This is an article about how we run events. Our way doesn't work for everyone. We're in a suburb of the San Francisco Bay Area. We have a large population base, but not a large group of gamers, per capita, as say a more urban city like Berkeley or Oakland.
That means there are fewer game stores out here, serving fewer gamers, who have generally limited tastes, with at least half of them buying their games online. Store demography envy is a thing, and I often suffer from it, wishing we had more customers with more divergent interests. We would sell indie RPGs and artisanal miniature games all day long, if we could.
Pay to play is what we call our event structure, but in reality very few actually pay.

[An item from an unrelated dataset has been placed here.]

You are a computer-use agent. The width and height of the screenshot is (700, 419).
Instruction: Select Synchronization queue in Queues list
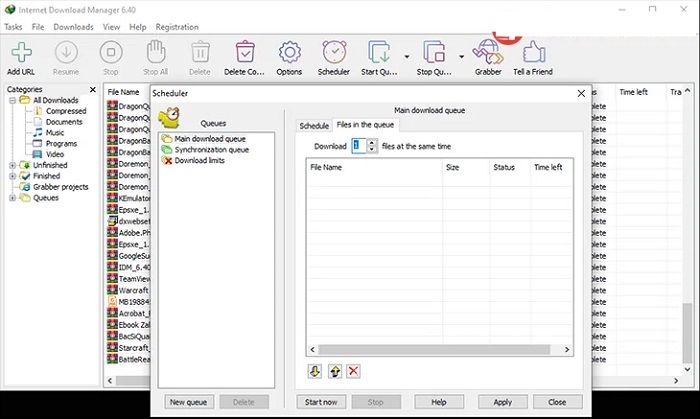211,149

Instead, every event, at a minimum, has a $5 cover price that goes directly to your store credit account. So you pay $5 and you get $5 of store credit. This ensures that customers are ... well ... customers. I see no value in non-customers taking up space and using my air conditioning. Warm bodies just screw up my ambient temperature, they don't help generate the extra $2000 a month I now need to cover our construction loan payments for the space they are using.
Games played must be games we sell in the store. Games we sell in the store have to meet sales performance metrics or they're dropped. When a game is dropped, such as when it becomes devalued and customers buy it primarily on line (like Warmachine), events will likely not last long. We don't run events so customers can play with the models they buy online. Our competitors do though. You might try there, while they're still in business.

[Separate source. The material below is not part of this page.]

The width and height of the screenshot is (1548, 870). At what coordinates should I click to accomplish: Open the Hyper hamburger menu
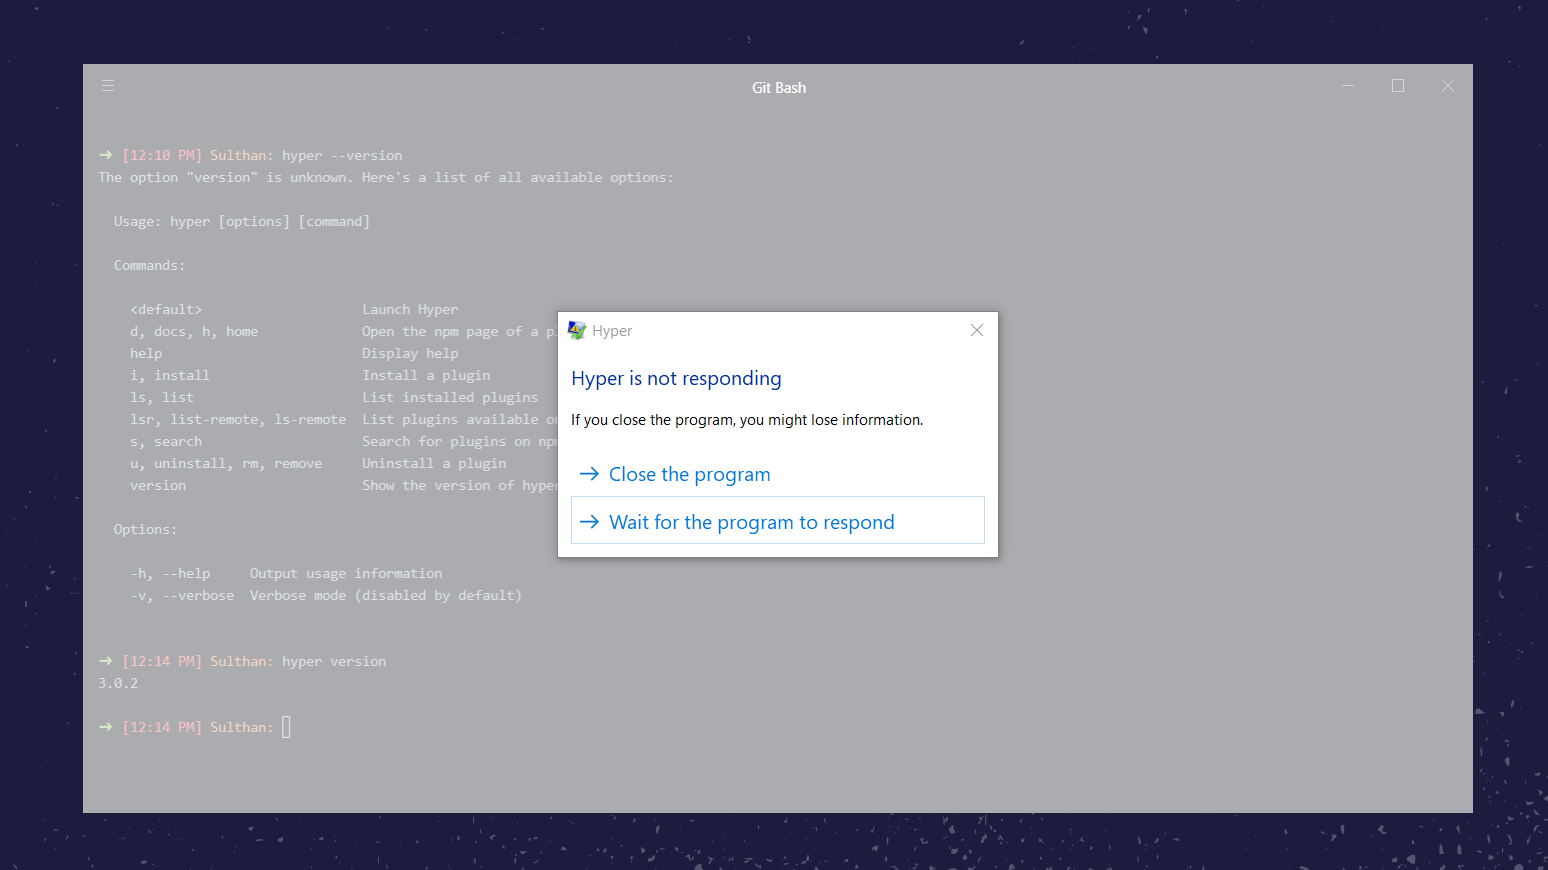pos(107,86)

Events must meet consistently to be effective. This means weekly. If you can run a D&D event every other week, we're not interested. If you want to occasionally run an event on a weekend, again, no go. Only games played weekly have a shot at surviving and only when they're run once a week.
Running board games twice a week means both events sabotage each other, especially during periods when attendance drops off, like the upcoming holidays. Even Magic, which will now be run every night of the week, will feature different formats, essentially different games.
Why do it this way? It keeps me from murdering my customers. Really, you wouldn't believe what we put up with before. There's nothing more abused, nothing that creates more resentment, that brings in more entitled people than free. Free means take a dump on my carpet. It's a sign flashing abuse me. We don't do free. This will turn away some customers, but that is alright. This is a premium position for a game store and honest to the gods, we try to run it like one. Our Return on Investment because of our build out was six years. We swing for the fences.
Open Play. We allow free open play only when the calendar is clear. So there's open play during the week days. There's open play on weekends where we have no events scheduled (since every week night has something scheduled). Open play is a failure on our part to come up with a compelling event, so it's not a thing we hope to have much of. Open play is not an option at any time an event is scheduled, regardless of space available.
In exchange for this managed model and nominal (non) fee, we have clean bathrooms, working air conditioning, strongly enforced polices that keep our space safe and secure, attentive staff and best of all, events that entertain and delight. The cost is ridiculously low for hours of entertainment. Thankfully our community supports us in this endeavor and our space was at capacity for years before our recent expansion.
Finally, thank you to the community that supported us during our expansion, especially those who contributed to our Kickstarter in 2014. I also want to thank those who continued to shop with us during expansion. You are why we're still in business. The miniature gamers were especially good to us, our Sunday Morning Skirmish crowd and our 40K crowd. Miniature games was the only category that went up during construction. Thanks so much!